Reviewed by Colin Jacobson (February 4, 2020)
Back in 1971, Swamp Thing debuted via what intended to offer a one-off story in a comic book anthology magazine called House of Secrets. However, the character enjoyed a greater life via its own series from 1972 to 1976.
Old Swampy has come and gone from the scene ever since, and his biggest public splash likely stemmed from 1982’s Swamp Thing movie. None of these efforts seemed to do especially well.
Alas, the same fate befell the character’s most recent revival via Swamp Thing, a TV series that ran on the DC Universe streaming service. It got cancelled soon after its May 2019 debut.
DC Universe still put out all the episodes already in the can, though, and now we get these collected on this two-disc set. The plot synopses come from the package’s liner notes.
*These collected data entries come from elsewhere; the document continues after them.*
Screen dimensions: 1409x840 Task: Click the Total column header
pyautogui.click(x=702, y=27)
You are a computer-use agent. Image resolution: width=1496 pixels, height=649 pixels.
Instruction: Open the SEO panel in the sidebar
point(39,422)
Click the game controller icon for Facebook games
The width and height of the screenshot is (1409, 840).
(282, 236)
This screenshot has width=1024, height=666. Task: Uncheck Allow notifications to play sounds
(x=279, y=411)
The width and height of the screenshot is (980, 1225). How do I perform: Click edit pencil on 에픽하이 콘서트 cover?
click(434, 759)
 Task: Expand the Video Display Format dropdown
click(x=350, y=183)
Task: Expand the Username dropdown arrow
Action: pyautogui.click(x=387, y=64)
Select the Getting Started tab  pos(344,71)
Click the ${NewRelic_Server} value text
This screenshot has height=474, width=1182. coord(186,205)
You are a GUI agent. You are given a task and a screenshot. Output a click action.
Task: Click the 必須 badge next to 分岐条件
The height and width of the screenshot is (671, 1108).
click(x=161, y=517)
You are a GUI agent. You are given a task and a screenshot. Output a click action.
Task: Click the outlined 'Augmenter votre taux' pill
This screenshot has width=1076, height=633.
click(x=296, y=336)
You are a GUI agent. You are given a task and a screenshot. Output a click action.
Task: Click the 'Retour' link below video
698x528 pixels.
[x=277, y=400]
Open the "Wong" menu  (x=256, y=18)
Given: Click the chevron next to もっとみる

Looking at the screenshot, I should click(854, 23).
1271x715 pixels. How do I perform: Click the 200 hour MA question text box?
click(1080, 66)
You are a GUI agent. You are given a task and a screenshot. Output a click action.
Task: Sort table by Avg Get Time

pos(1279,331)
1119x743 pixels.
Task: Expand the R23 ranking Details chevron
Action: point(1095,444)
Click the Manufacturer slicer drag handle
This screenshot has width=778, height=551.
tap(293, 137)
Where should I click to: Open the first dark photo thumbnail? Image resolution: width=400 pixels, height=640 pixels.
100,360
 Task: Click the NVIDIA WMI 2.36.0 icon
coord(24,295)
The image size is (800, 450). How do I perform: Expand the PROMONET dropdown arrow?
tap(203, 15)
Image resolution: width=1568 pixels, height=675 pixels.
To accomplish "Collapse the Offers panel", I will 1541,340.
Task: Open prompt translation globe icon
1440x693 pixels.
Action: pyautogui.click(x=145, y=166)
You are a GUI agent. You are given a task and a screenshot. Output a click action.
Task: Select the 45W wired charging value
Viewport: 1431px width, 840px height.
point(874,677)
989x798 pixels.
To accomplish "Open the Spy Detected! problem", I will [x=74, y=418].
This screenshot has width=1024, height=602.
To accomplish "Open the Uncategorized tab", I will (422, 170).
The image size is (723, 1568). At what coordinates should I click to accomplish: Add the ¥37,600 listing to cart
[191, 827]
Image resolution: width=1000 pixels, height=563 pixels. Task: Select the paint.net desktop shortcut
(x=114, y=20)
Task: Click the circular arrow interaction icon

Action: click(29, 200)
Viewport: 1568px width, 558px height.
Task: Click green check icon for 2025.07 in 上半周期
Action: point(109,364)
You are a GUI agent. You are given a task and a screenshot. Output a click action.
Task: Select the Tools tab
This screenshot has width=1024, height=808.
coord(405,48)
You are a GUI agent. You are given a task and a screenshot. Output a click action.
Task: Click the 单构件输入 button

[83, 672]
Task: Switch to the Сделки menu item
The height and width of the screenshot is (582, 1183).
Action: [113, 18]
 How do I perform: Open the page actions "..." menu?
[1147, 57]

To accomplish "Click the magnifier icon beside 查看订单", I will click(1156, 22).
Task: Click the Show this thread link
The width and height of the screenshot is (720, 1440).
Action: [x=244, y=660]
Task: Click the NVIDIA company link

Pilot: “Abby Arcane (Crystal Reed) investigates a deadly virus in a swamp and finds a mysterious creature.”
I don’t ask much from opening episodes, as they exist mainly to establish characters and situations. For the most part, “Pilot” does this, as it sets up the series’ world in a reasonably effective manner. It can lean a little soap opera at times, but it comes with decent intrigue.
Worlds Apart: “Alec Holland (Andy Bean) tries to understand his metamorphosis into Swamp Thing (Derek Mears).”
Given that synopsis, one might expect “Worlds” to focus heavily on our lead character, but instead, it tends to lean on the other roles most of the time. This works out reasonably well, though, and the introduction of potentially valuable new characters adds depth.
He Speaks: “Abby’s co-worker and friend is struck with the Green Flu.”
Let’s face it: Swamp Thing offers an inherently silly character, as the “plant man” conceit doesn’t lend itself toward serious drama. The series veers toward horror, which helps make the basic goofiness more palatable, and “Speaks” manages to create some creepy moments along with decent character exposition.
Darkness On the Edge of Town: “Abby’s return to Marais dredges up her dark history with the Sunderlands (Will Patton and Virginia Madsen).”
For a series called Swamp Thing, we don’t tend to see a whole lot of Swamp Thing. Not that the stories related to the humans flop, but it does seem odd that we spend so little time with the title character. “Town” expands some of those horizons, but the relative absence of Swampy starts to become a frustration.
Drive All Night: “Sheriff Lucilia Cable (Jennifer Beals) learns disturbing information about her son Matt (Henderson Wade).”
For once, “Night” shows some indications that it’ll more actively involve its title character, and those elements lend intrigue. Too much continues to feel like soap opera related to the locals, and I find these scenes less engaging. Hopefully they’ll build somewhere meaningful eventually.
The Price You Pay: “Avery Sunderland pressures Jason Woodrue (Kevin Durand) to escalate his experiments.”
Woodrue enjoyed a pretty broad life in the comics, but if I ever heard about him in my comic-reading days, I forgot. My only impression of Woodrue comes from the character’s use in 1997’s Batman and Robin, where he played a small role.
Woodrue emerges as more significant here, and “Price” helps develop him a bit better. Add some other interesting areas and “Price” becomes one of the best episodes to date.
Brilliant Disguise: “Lucilia lures Avery into the swamp under false pretenses.”
Perhaps inevitable given the title character, “Disguise” leans toward a more environmental bent – and a clumsy one at that. Toss is some clunky melodrama and this turns into a less effective episode.
Long Walk Home: “An injured Avery comes face-to-face with Swamp Thing.”
As we head toward the season/series finale, I hoped things might heat up. However, “Walk” remains sluggish and less than enthralling. It pushes along the usual threads but none of them add up to much that works for me, even with a cameo from a notable face.
The Anatomy Lesson: “Jason conducts experiments on Swamp Thing.”
With little time left in the season/series, “Lesson” attempts to heat up matters, but it remains lukewarm at best. A few decent twists emerge, but nothing here makes me too excited for the finale.
Loose Ends: “Swamp Thing fights to protect his world.”
With mercenaries sent to attack Swampy, some action/excitement results. However, “Ends” spends more time with sudsy plot/character domains, and these still seem less than interesting to me.
Don’t expect a true finale here, though, as it seems clear all involved thought they’d get a second season. While “Ends” doesn’t conclude with a true cliffhanger, it also points the way toward additional storylines.
In that vein, stick around after the end credits start to roll, as a bonus “teaser” scene appears.
Footnote: Seven of the series’ 10 episodes receive titles taken from Springsteen songs. The only exceptions come from “Pilot”, “He Speaks” and “The Anatomy Lesson”.
This just seems to be an inside joke for the producers, as there doesn’t appear to be a real connection between the shows and Bruce. However, it feels perplexing that the series didn’t name all 10 episodes after Springsteen tracks – why not go all the way?